Sunday, August 05, 2007

Interview with a Young Afghan Girl: "If I go to school who is going to take care of my little brother and sister? "

Every day her mother makes her some Bolani (Afghan fast food) and sells each one for 5 afg, almost ten cents.

She is 9 years old and wishes to go to school one day. She wishes that one day they'll have food at home and a schoolbag for her brother. She wishes for the day when he will have shoes on his feet. She is tired.

I asked her if she likes to go to school.

"If I go to school who is going to take care of my little brother and sister? Who is going to feed my mother? We don’t have a home, we don't have food, and we don't have money. That is why I am coming to the street to sell Bolani and earn a little money, to buy food for my family", she answered.

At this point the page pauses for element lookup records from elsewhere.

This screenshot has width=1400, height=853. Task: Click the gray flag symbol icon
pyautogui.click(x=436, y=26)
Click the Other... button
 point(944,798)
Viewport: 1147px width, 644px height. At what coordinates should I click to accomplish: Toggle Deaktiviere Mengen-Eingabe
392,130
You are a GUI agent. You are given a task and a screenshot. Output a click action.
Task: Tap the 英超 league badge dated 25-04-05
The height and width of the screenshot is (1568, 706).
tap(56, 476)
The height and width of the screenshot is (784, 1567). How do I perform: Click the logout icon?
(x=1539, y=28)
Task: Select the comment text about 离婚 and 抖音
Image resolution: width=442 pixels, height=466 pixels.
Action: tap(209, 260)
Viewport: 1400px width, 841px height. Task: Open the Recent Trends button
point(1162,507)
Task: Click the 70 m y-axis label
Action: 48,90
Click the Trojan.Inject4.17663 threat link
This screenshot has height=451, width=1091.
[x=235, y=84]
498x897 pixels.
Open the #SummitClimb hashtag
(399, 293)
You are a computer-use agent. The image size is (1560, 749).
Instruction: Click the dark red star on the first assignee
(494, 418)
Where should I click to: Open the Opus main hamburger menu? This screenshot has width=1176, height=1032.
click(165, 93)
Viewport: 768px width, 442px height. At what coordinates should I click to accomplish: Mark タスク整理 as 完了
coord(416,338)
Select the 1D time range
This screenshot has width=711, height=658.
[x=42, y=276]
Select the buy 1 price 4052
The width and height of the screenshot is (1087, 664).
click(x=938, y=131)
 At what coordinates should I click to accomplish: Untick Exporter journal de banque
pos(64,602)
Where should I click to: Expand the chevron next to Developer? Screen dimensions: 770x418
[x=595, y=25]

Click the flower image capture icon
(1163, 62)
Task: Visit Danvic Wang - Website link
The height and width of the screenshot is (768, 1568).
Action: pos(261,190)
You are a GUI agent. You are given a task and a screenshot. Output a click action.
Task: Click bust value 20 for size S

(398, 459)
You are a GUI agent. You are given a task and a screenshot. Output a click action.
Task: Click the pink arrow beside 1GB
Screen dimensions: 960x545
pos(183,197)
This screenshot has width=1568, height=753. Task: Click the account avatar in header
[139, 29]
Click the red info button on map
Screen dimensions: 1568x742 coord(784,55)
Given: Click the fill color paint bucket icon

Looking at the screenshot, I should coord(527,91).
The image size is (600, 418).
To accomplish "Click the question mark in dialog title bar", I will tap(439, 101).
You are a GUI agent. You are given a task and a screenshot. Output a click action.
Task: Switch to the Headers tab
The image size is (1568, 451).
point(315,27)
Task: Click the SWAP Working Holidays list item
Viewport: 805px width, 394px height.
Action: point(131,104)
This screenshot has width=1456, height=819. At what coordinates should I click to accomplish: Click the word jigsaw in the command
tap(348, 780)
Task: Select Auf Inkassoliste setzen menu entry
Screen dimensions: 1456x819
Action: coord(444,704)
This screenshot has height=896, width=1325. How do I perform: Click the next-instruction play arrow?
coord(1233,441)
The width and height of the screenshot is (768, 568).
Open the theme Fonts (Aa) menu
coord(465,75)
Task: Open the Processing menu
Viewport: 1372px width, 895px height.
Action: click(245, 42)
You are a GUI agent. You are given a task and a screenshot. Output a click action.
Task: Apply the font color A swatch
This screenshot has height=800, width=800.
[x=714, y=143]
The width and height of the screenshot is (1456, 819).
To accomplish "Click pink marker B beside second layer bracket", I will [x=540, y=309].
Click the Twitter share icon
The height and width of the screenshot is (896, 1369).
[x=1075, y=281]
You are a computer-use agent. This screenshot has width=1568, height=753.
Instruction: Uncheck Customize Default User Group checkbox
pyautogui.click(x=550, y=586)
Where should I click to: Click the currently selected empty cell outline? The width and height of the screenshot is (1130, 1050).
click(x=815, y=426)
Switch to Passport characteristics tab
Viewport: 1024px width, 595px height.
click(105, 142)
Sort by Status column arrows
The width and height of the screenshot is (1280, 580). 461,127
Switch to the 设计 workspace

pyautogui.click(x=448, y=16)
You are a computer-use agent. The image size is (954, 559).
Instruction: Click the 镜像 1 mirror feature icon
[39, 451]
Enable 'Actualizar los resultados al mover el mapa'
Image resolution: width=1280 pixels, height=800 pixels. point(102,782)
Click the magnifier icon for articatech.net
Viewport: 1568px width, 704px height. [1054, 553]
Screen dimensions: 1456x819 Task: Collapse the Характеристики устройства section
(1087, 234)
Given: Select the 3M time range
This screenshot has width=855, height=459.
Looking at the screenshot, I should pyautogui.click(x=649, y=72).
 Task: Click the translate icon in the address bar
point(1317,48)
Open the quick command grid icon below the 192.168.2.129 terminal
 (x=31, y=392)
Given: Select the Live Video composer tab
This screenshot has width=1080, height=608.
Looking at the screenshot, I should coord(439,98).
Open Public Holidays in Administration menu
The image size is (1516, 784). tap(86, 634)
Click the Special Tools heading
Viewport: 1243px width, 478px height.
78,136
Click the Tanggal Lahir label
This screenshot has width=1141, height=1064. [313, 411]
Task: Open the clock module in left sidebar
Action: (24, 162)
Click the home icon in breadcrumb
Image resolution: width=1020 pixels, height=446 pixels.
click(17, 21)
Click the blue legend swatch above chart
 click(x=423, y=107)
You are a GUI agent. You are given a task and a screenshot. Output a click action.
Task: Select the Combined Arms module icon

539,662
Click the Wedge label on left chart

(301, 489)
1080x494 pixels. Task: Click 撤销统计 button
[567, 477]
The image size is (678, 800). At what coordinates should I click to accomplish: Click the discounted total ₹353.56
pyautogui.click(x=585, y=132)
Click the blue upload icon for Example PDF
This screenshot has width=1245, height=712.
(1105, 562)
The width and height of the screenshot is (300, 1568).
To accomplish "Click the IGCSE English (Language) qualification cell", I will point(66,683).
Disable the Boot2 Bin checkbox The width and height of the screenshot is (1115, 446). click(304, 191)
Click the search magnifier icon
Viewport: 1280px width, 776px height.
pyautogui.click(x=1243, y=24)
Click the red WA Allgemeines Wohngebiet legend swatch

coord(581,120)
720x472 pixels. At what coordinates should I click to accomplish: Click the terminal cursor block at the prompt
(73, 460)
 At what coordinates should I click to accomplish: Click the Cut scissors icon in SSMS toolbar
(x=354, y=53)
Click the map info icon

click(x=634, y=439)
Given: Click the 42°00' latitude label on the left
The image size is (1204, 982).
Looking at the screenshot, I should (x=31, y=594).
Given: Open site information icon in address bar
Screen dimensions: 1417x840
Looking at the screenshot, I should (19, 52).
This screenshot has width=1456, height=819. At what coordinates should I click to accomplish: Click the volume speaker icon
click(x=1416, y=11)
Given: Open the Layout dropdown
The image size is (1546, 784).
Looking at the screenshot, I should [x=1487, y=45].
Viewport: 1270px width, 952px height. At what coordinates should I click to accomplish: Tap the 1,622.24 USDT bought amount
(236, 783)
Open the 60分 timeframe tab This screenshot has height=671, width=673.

I looked down at her feet in the old torn shoes. Her toes came out and were terribly harmed. She suffers from her long walks to reach this place to sell her bread.
"Look I have no shoes to go to school; I walk 30 minutes to get here. And here I am not comfortable also, because the traffic comes towards me, forcing me to leave this place. At night when I go back home I am tired and I can’t play. So I go to sleep and early in the morning I wake up again and take me and my breads back to this place", she said.

Interview by Afghan Lord.

Legalizing education for girls, and even building schools isn't enough to ensure the education of girls (or boys). The ongoing fighting and the resulting lack of stability means little economic activity and much grinding poverty for much of the Afghan population. Poor children, as illustrated here by this interview, cannot attend school, even when it is available. They do what they can to survive. Until the airstrikes and heavy fighting stop, the country cannot truly be rebuilt, poverty and womens rights cannot be dealt with, and things like womens' rights and the education of girls will continue to be only a dream. As I've said before, Canada and the other NATO countries are using the women of Afghanistan to justify their military occupation to their own people. For the Afghan people, the Taliban pose only as much a threat as the warlords pose - the warlords we are allied with.

- Every 30 minutes, an Afghan woman dies during childbirth
- 87 percent of Afghan women are illiterate
- 30 percent of girls have access to education in Afghanistan
- 1 in every 3 Afghan women experience physical, psychological or sexual violence
- 44 years is the average life expectancy rate for women in Afghanistan
- 70 to 80 percent of women face forced marriages in Afghanistan
Source: IRIN News, March 8, 2007

Or maybe, as the Fraser Institute thinks, making them pay for education is the answer.

1 comment:

Anonymous said...


Human Rights Watch will be screening "Buddha Collapsed Out Of Shame" during this year's film festival (February 28 - March 5).

It's a wonderful dramatization of many of the issues raised in your post.